#### Records shown
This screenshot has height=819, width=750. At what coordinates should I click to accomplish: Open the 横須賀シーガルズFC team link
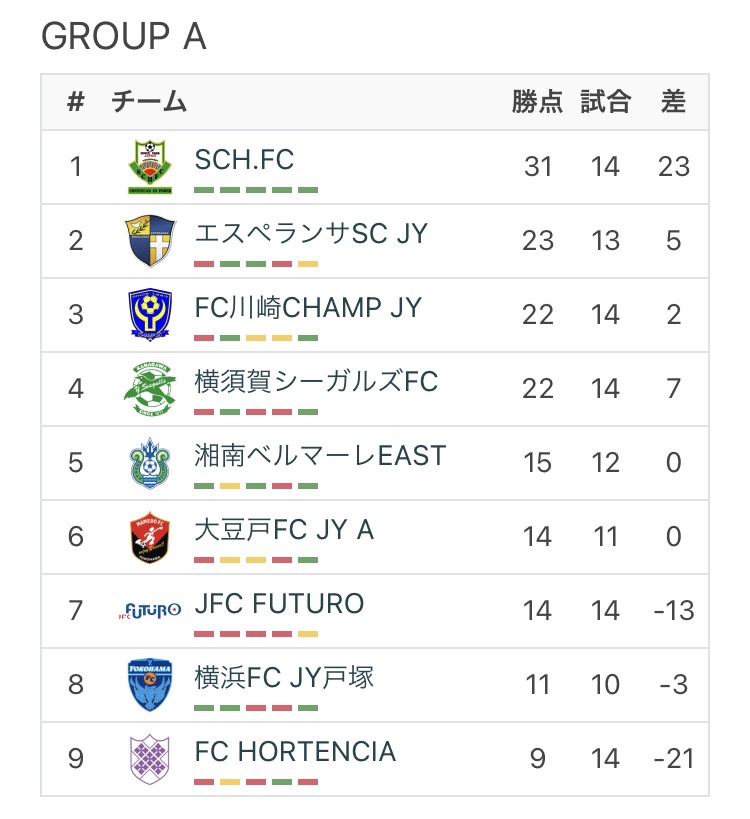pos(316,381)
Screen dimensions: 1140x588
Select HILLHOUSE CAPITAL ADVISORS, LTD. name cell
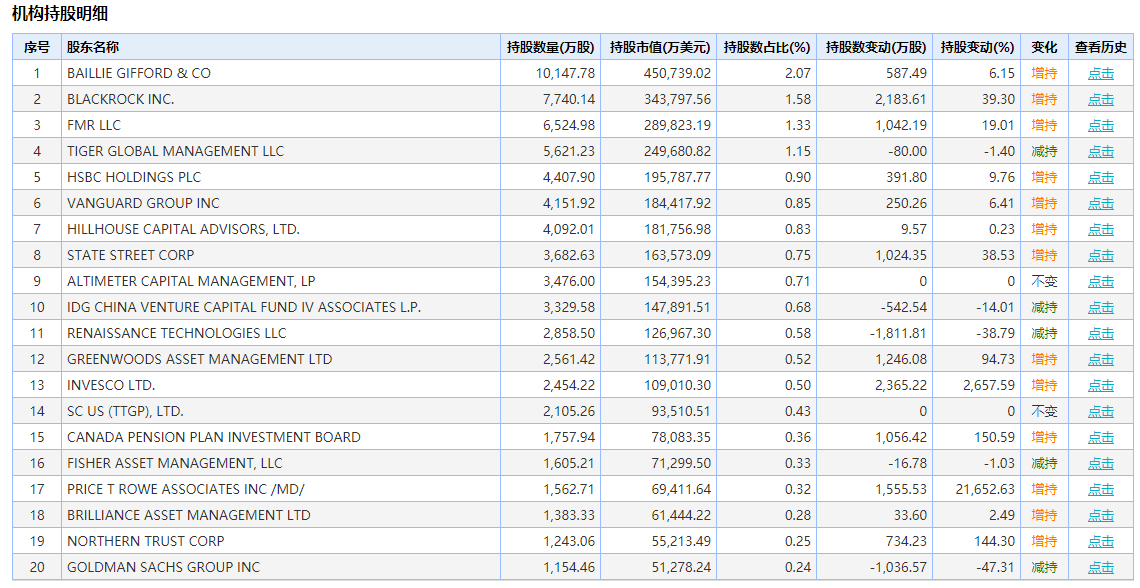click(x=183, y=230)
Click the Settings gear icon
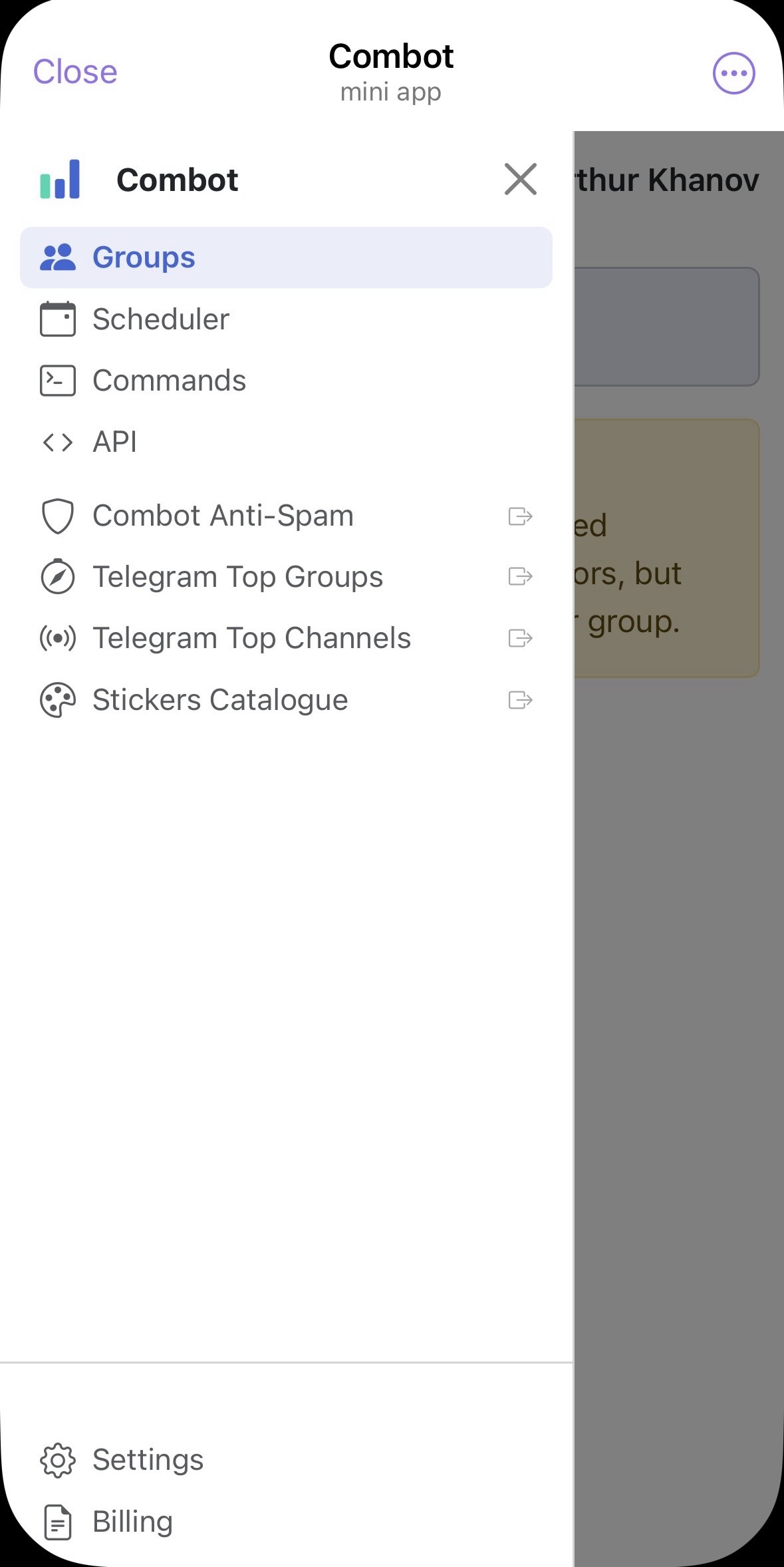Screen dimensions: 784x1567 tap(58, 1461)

#### Given request
Format every line of the material above as a Markdown table with the columns No. and Line, where No. gives the row number and Line gives the text. Leave out blank lines and the pictures.

#### Result of the task
| No. | Line |
|---|---|
| 1 | This screenshot has height=819, width=750. At what coordinates should I click to accomplish: Open the 横須賀シーガルズFC team link |
| 2 | pos(316,381) |
| 3 | Screen dimensions: 1140x588 |
| 4 | Select HILLHOUSE CAPITAL ADVISORS, LTD. name cell |
| 5 | click(x=183, y=230) |
| 6 | Click the Settings gear icon |
| 7 | Screen dimensions: 784x1567 tap(58, 1461) |